What it Takes to Be a Club Leader

Eric Kalimi ’22

Since freshman year, students are invited to participate in club fair. A wide variety of clubs are presented to students, and they’re allowed to tryout and join as many clubs as they would like. Club leadership and opportunities are a big part of Ramaz student life as students spend many years learning about and participating in clubs they enjoy. Later, students that show commitment to their clubs have the opportunity to lead these clubs. Leadership is both a blessing and a responsibility. There is immense work that club leaders put into creating a welcoming and productive club environment for all participants. 

Students can be leaders of as many clubs as they choose as long as they put the necessary work and effort into that club. Many students lead a range of clubs in many categories including math, science, sports, art, music, and politics. To become a leader, one must show the captain his or her dedication to the club. To demonstrate commitment, a student should be present at club meetings, participate in discussions and activities, and be an active club member. Sophia Rein ‘21, a leader of several school clubs, said that she and her co-captains were chosen to lead their clubs because they actively showed interest in them.

Students that stand out among other club members are awarded leadership opportunities. Songwriting club leader and creator Ron Alweiss ‘22 said, “Club leading is beneficial not just for yourself but also for the students who will learn from you and express themselves through their clubs.” Despite all the club benefits, there is lots of hard work involved in leading, including maintaining deadlines and balancing the extra work and any regular school requirements.

Ramaz students are also able to create new clubs when they find that their passion is not represented. Starting a club is a complicated process that requires hard work with faculty advisors and co-leaders. Finding students to participate in new clubs can be a draining but rewarding task that leads to an official addition to Ramaz’s long list of clubs.

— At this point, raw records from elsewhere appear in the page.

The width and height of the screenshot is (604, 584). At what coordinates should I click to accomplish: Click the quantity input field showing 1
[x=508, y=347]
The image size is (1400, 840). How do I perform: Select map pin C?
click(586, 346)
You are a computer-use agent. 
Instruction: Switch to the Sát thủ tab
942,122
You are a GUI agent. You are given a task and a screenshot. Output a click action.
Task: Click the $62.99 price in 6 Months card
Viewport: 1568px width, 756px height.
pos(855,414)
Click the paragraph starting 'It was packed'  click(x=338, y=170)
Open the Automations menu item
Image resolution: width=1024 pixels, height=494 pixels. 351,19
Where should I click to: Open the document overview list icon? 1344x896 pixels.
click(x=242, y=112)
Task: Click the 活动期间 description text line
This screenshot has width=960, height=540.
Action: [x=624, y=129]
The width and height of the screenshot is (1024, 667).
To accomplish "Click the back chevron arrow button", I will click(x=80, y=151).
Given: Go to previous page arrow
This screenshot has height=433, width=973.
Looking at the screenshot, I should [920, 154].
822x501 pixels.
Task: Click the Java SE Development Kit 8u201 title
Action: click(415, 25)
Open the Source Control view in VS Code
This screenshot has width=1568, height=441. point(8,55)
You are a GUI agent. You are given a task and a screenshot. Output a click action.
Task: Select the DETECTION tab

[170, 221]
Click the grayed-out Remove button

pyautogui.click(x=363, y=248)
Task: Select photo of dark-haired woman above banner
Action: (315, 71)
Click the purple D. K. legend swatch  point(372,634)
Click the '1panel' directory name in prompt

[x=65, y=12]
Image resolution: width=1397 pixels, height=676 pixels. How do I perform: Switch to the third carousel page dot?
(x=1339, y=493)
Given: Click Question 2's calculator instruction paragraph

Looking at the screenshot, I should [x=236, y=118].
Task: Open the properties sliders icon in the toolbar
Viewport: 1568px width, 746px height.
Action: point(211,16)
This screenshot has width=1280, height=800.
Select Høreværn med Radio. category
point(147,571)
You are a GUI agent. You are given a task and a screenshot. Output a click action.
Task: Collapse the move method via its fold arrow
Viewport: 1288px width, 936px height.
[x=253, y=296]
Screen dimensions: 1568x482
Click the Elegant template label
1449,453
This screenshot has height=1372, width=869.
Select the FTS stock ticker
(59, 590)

Faculty advisors can play a large role in club leadership, often dictating the logistics involved with club meetings and competitions. Some faculty advisors are only overseers who are not strongly involved in club meetings and allow the student leaders to take the wheel and run the club on their own and with their co-captains. Akiva Shlomovitich 21’ said, “Co-captains generally take more control of the club; they frequently contact each other, emailing and texting. There are group chats and email chains for captains who are continually discussing meets and how to run their club most efficiently.” 

For anyone thinking of trying out for a leadership position, it is essential to remember that there is a lot of hard work, late nights, and coordinating that takes place. Despite all the challenges leaders face, becoming a club head is a rewarding experience that allows one to help shepherd the other club members towards success. The most important thing to remember is to try new things, find passions, and work hard.